*Exercise aim*:
Reproduce every line of the material below with no changes.

*Materials provided*:
----

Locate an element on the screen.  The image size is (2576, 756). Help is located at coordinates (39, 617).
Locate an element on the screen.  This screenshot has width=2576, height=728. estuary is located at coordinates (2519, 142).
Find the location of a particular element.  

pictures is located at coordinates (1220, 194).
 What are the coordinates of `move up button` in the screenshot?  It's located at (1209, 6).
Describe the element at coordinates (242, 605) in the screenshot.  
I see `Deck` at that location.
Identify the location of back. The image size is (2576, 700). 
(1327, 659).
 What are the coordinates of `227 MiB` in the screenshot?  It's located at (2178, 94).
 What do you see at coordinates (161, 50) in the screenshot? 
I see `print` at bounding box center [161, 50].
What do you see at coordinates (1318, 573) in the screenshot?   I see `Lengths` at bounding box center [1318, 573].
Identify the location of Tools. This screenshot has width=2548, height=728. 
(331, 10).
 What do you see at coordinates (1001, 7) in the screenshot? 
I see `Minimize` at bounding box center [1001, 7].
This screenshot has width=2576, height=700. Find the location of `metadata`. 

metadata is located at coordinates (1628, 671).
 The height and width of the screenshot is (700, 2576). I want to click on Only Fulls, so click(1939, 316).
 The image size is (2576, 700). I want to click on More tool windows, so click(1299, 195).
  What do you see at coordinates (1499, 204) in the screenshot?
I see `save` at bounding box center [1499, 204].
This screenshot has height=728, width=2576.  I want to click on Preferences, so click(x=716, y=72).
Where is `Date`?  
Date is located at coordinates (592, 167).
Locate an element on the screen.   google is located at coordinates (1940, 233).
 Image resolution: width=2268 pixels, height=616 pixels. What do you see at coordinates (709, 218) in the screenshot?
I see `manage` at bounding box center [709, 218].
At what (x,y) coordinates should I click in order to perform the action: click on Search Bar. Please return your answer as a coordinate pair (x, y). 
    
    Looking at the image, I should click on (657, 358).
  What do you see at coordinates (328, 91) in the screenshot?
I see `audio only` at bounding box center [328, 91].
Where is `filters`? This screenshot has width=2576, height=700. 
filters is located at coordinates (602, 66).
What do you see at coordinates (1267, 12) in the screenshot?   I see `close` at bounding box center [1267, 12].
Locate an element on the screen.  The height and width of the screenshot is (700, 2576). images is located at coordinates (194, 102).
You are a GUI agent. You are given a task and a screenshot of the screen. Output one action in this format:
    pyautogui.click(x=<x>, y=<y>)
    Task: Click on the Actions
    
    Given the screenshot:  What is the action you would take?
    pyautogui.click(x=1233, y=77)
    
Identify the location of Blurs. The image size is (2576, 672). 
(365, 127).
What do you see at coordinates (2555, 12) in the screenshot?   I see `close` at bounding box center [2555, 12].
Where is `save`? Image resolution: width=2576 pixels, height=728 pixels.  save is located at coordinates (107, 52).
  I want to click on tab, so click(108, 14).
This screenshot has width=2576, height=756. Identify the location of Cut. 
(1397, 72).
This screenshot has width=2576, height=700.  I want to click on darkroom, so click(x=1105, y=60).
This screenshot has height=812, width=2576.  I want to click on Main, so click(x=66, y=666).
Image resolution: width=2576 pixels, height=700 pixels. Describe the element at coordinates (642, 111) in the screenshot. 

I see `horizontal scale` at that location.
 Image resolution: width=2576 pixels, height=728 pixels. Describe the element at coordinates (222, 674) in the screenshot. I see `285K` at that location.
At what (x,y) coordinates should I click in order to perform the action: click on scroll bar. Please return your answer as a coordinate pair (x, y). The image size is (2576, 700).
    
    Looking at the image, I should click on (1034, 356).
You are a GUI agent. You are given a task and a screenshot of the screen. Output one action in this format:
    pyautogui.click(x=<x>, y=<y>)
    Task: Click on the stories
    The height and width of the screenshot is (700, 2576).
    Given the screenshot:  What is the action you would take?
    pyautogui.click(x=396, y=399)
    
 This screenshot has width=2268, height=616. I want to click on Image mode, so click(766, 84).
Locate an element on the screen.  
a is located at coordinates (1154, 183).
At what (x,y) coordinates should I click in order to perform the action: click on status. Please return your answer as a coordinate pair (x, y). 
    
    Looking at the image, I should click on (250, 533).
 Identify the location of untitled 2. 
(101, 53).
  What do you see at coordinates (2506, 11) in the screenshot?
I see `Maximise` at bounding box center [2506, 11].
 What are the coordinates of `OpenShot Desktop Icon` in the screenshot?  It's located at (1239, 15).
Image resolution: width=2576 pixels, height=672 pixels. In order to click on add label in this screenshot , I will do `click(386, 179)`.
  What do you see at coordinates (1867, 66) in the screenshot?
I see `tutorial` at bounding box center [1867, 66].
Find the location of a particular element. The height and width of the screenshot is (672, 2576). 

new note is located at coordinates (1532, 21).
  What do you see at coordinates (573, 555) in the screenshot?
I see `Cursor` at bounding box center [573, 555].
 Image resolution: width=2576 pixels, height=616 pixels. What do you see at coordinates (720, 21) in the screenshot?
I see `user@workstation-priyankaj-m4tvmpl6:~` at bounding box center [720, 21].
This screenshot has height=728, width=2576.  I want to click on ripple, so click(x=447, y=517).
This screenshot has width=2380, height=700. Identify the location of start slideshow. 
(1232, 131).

----

*Solution*:
Locate an element on the screen.  The image size is (2576, 756). Help is located at coordinates (39, 617).
Locate an element on the screen.  This screenshot has width=2576, height=728. estuary is located at coordinates (2519, 142).
Find the location of a particular element.  

pictures is located at coordinates (1220, 194).
 What are the coordinates of `move up button` in the screenshot?  It's located at (1209, 6).
Describe the element at coordinates (242, 605) in the screenshot.  
I see `Deck` at that location.
Identify the location of back. The image size is (2576, 700). 
(1327, 659).
 What are the coordinates of `227 MiB` in the screenshot?  It's located at (2178, 94).
 What do you see at coordinates (161, 50) in the screenshot? 
I see `print` at bounding box center [161, 50].
What do you see at coordinates (1318, 573) in the screenshot?   I see `Lengths` at bounding box center [1318, 573].
Identify the location of Tools. This screenshot has width=2548, height=728. 
(331, 10).
 What do you see at coordinates (1001, 7) in the screenshot? 
I see `Minimize` at bounding box center [1001, 7].
This screenshot has width=2576, height=700. Find the location of `metadata`. 

metadata is located at coordinates (1628, 671).
 The height and width of the screenshot is (700, 2576). I want to click on Only Fulls, so click(1939, 316).
 The image size is (2576, 700). I want to click on More tool windows, so click(1299, 195).
  What do you see at coordinates (1499, 204) in the screenshot?
I see `save` at bounding box center [1499, 204].
This screenshot has height=728, width=2576.  I want to click on Preferences, so click(x=716, y=72).
Where is `Date`?  
Date is located at coordinates (592, 167).
Locate an element on the screen.   google is located at coordinates (1940, 233).
 Image resolution: width=2268 pixels, height=616 pixels. What do you see at coordinates (709, 218) in the screenshot?
I see `manage` at bounding box center [709, 218].
At what (x,y) coordinates should I click in order to perform the action: click on Search Bar. Please return your answer as a coordinate pair (x, y). 
    
    Looking at the image, I should click on (657, 358).
  What do you see at coordinates (328, 91) in the screenshot?
I see `audio only` at bounding box center [328, 91].
Where is `filters`? This screenshot has width=2576, height=700. 
filters is located at coordinates (602, 66).
What do you see at coordinates (1267, 12) in the screenshot?   I see `close` at bounding box center [1267, 12].
Locate an element on the screen.  The height and width of the screenshot is (700, 2576). images is located at coordinates (194, 102).
You are a GUI agent. You are given a task and a screenshot of the screen. Output one action in this format:
    pyautogui.click(x=<x>, y=<y>)
    Task: Click on the Actions
    
    Given the screenshot:  What is the action you would take?
    pyautogui.click(x=1233, y=77)
    
Identify the location of Blurs. The image size is (2576, 672). 
(365, 127).
What do you see at coordinates (2555, 12) in the screenshot?   I see `close` at bounding box center [2555, 12].
Where is `save`? Image resolution: width=2576 pixels, height=728 pixels.  save is located at coordinates (107, 52).
  I want to click on tab, so click(108, 14).
This screenshot has width=2576, height=756. Identify the location of Cut. 
(1397, 72).
This screenshot has width=2576, height=700.  I want to click on darkroom, so click(x=1105, y=60).
This screenshot has height=812, width=2576.  I want to click on Main, so click(x=66, y=666).
Image resolution: width=2576 pixels, height=700 pixels. Describe the element at coordinates (642, 111) in the screenshot. 

I see `horizontal scale` at that location.
 Image resolution: width=2576 pixels, height=728 pixels. Describe the element at coordinates (222, 674) in the screenshot. I see `285K` at that location.
At what (x,y) coordinates should I click in order to perform the action: click on scroll bar. Please return your answer as a coordinate pair (x, y). The image size is (2576, 700).
    
    Looking at the image, I should click on (1034, 356).
You are a GUI agent. You are given a task and a screenshot of the screen. Output one action in this format:
    pyautogui.click(x=<x>, y=<y>)
    Task: Click on the stories
    The height and width of the screenshot is (700, 2576).
    Given the screenshot:  What is the action you would take?
    pyautogui.click(x=396, y=399)
    
 This screenshot has width=2268, height=616. I want to click on Image mode, so click(766, 84).
Locate an element on the screen.  
a is located at coordinates (1154, 183).
At what (x,y) coordinates should I click in order to perform the action: click on status. Please return your answer as a coordinate pair (x, y). 
    
    Looking at the image, I should click on (250, 533).
 Identify the location of untitled 2. 
(101, 53).
  What do you see at coordinates (2506, 11) in the screenshot?
I see `Maximise` at bounding box center [2506, 11].
 What are the coordinates of `OpenShot Desktop Icon` in the screenshot?  It's located at (1239, 15).
Image resolution: width=2576 pixels, height=672 pixels. In order to click on add label in this screenshot , I will do `click(386, 179)`.
  What do you see at coordinates (1867, 66) in the screenshot?
I see `tutorial` at bounding box center [1867, 66].
Find the location of a particular element. The height and width of the screenshot is (672, 2576). 

new note is located at coordinates (1532, 21).
  What do you see at coordinates (573, 555) in the screenshot?
I see `Cursor` at bounding box center [573, 555].
 Image resolution: width=2576 pixels, height=616 pixels. What do you see at coordinates (720, 21) in the screenshot?
I see `user@workstation-priyankaj-m4tvmpl6:~` at bounding box center [720, 21].
This screenshot has height=728, width=2576.  I want to click on ripple, so click(x=447, y=517).
This screenshot has width=2380, height=700. Identify the location of start slideshow. 
(1232, 131).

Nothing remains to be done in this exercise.